PASSAGE SHOWN

2014 Toyota Tundra CrewMax Ported Subwoofer box enclosure full size subwoofer
Toyota Tundra Full Size Subwoofer enclosure & Image Dynamics IDMAX 12″ Subwoofer
2014 Toyota Tundra CrewMax Ported Subwoofer box enclosure full size subwoofer Looking for tons of bass but still want amazing clarity? Nothing will bring your music to life better than a properly tuned subwoofer enclosure matched with a powerful subwoofer.Toyota Tundra Crew Max. This particular box will require moving the passenger side rear seat forward about 6″. You will have to use some brackets that we include with the enclosure. The large driver side seat will remain in the same position.
The subwoofer that we included with this setup is the very well known IDMAX from Image Dynamics. This sub is very well known for the amazing output while maintaining awesome sound quality. I have personally used these on my boat and beat them senseless for 8 hours straight and they lasted 3 summers at full volume. I am talking over 250 hours of CONSTANT PLAY at full volume. Unreal sound quality and bass output.
NOTE: WE will not sell this subwoofer box without the subwoofer. We matched the subwoofer to the box. Properly tuning a subwoofer to an enclosure is an art / science. We refuse to allow someone to install the wrong sub in our enclosures and put our name on that enclosure.

STORED DATA
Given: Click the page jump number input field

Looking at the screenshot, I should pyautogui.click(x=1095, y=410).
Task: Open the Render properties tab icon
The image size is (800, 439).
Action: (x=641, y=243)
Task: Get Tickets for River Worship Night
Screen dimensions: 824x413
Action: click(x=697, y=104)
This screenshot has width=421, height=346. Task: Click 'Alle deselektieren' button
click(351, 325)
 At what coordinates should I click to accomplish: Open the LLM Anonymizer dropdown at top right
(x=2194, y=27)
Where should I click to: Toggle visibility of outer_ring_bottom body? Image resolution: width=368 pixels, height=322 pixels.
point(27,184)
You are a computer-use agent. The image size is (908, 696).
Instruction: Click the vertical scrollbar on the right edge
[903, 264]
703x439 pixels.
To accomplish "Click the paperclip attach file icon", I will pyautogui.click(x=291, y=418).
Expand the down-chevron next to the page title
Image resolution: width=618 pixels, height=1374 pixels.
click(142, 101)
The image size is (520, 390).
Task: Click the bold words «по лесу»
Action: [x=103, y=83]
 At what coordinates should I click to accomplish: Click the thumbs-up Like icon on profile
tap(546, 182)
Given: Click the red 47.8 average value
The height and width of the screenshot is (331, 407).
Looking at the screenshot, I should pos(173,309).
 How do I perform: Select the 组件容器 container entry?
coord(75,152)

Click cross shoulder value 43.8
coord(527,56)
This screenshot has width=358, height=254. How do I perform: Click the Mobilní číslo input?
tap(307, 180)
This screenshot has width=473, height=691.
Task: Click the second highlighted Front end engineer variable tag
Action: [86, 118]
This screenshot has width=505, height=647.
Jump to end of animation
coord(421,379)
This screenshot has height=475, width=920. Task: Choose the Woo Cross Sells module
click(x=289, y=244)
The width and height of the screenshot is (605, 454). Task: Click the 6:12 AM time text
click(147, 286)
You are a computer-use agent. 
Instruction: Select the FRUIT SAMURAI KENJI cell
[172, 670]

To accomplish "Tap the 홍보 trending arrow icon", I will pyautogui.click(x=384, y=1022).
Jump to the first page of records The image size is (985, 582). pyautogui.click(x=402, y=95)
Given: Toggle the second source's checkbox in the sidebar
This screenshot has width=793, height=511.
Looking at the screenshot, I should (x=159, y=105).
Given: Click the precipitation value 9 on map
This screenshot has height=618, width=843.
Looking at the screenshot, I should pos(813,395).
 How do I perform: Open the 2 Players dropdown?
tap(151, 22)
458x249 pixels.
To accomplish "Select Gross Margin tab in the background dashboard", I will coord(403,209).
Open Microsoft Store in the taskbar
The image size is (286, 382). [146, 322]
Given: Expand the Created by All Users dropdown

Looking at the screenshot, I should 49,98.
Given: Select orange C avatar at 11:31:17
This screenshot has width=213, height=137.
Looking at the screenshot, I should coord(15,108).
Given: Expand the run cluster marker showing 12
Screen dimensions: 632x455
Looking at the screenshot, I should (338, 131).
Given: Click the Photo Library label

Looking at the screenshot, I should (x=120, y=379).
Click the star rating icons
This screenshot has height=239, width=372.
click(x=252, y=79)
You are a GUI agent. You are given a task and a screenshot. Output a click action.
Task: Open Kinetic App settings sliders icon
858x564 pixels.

STATED GOAL A
In the Tundra subwoofer description, how far forward does the passenger side rear seat have to be moved?
STATED GOAL B
Quote the Tundra subwoofer description from "The subwoofer that" up to and including "and bass output.".
STATED GOAL C
Continue the Tundra subwoofer description past its final sentence.
The entries are separate material from the Tundra subwoofer description.

RESPONSE A
About 6″.

RESPONSE B
The subwoofer that we included with this setup is the very well known IDMAX from Image Dynamics. This sub is very well known for the amazing output while maintaining awesome sound quality. I have personally used these on my boat and beat them senseless for 8 hours straight and they lasted 3 summers at full volume. I am talking over 250 hours of CONSTANT PLAY at full volume. Unreal sound quality and bass output.

RESPONSE C
Challenges:
In 2014 Toyota changed the seat configuration on the Toyota Tundra CrewMax. In the previous model (2007-2013) the seats were adjustable. However in 2014 the rear seats were reconfigured; making it very difficult to install a subwoofer behind the seat of the Tundra.
Installation Requirements:
To install this subwoofer you will need to remove the rear seats to gain access. There is some padding that is hanging behind the rear seats. The padding is easily removed by taking out the retaining clips. The tire iron bag carrier will need to be removed. We HIGHLY suggest matting the rear wall before installing the subwoofer. We include two bolts that allow you to bolt the subwoofer to existing mounting points in the Tundra. The bolts will keep the box from shifting and more importantly will alleviate any rattling from the box.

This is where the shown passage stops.